CAD and her husband have very well paying jobs, a gorgeous house in rural Iowa that’s close to CAD’s family, front loading laundry machines (that still impresses me …) … but they are still the people we used to drink cheap beer with in college. And reading CAD’s definition reminds me why I want to keep up with these particular Joneses. CAD and her husband – in Dave Ramsey’s words -“have lived like no one else and now live like no one else.” CAD – I admire you guys because you are responsible with the resources given to you …
Here are CAD’s thoughts:
“‘Webster’s online dictionary defines poor as 1 a: lacking material possessions b: of, relating to, or characterized by poverty.’
For me, poor has a very different definition from poverty.
All my life, my father has told me we were poor. Anyone who saw our living room furniture or my piano would likely disagree, and we were certainly not in poverty. (They may have been in poverty when my eldest brother was young, as I think they were on food stamps briefly. But they are prideful people and didn’t last long on welfare.) I never went hungry, but I did (and still do) embrace frugality.
So what does my dad mean when he says he’s poor? Maybe that’s how he complains when my mother spends all his money. Maybe he looks at the whole picture (mortgage and all) and says he’s poor as long as he owes anyone money. Or maybe that his income didn’t support an extravagant lifestyle and a big fancy house. Or that there’s not a whole lot in the checkbook at the end of the month. I’m not sure. However, it does seem to me that being poor under his definition is in a strange sense, the moral high ground. (Obviously the “rich” people in town can’t buy happiness, and thus great wealth/power just leads to sadness and immoral actions. Or going crazy.) So growing up with this identity of being poor (but not really in need of anything), means that I end up with strange guilt complexes as an adult. For example…
For a while, I wasn’t sure if we should buy this house because I was afraid it was too big and fancy. I was afraid people would get the wrong idea and think I was one of “them”…one of those rich people. (Good thing I have other people to tell me I’m just being silly and we can get whatever house we like.) But there’s always the fear in the back of my mind that I might end up like my crazy (and wealthy) aunt and uncle. Would the family speak of me in the same way they talk about Jim & Tina? Am I a selfish rich jerk for not jumping at the opportunity to host the family (50+ people) Christmas? Have I become one of “those people” already?
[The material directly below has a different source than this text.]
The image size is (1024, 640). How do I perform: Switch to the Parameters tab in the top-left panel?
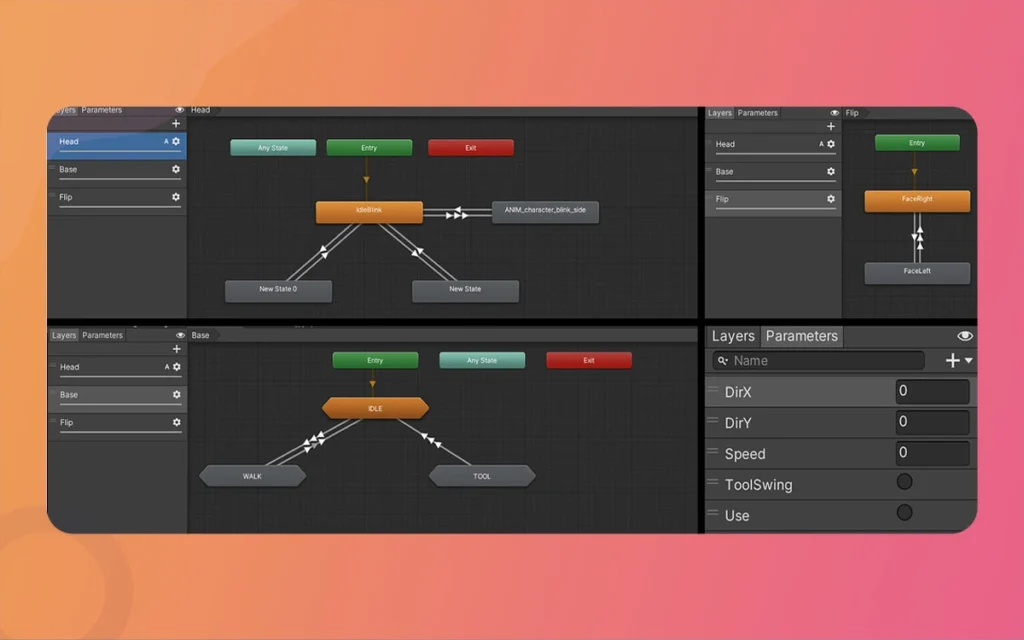101,110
Apparently so, if it means having more apparent wealth but not spreading it around to my relatives with less apparent wealth.
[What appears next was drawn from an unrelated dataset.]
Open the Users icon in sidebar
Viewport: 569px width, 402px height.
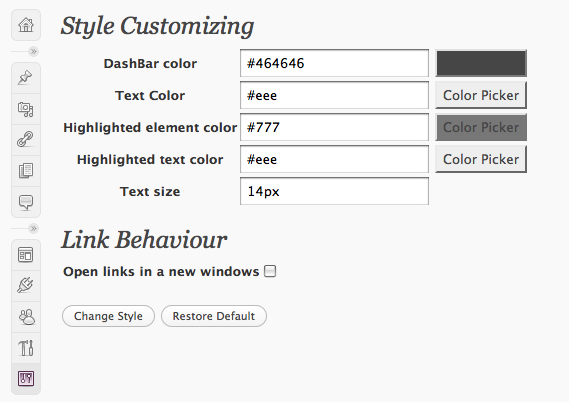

But it’s not all about me. You asked what it means to be poor. I don’t have the answer. I would define poverty as a situation where you cannot meet your basic needs (food, shelter, etc). I suppose the rest of us are poor until we can meet our needs and desires to our satisfaction. I don’t know how much you have to make to reach that point. (How much is enough savings? What is the best way to save for retirement? What about that sweet TV or a trip overseas?) Maybe being poor just means that you have to worry about money. Or maybe it just is an issue of being satisfied with what we have.
Working on Your Debt?
Join our FREE newsletter to get even more helpful tips straight to your inbox.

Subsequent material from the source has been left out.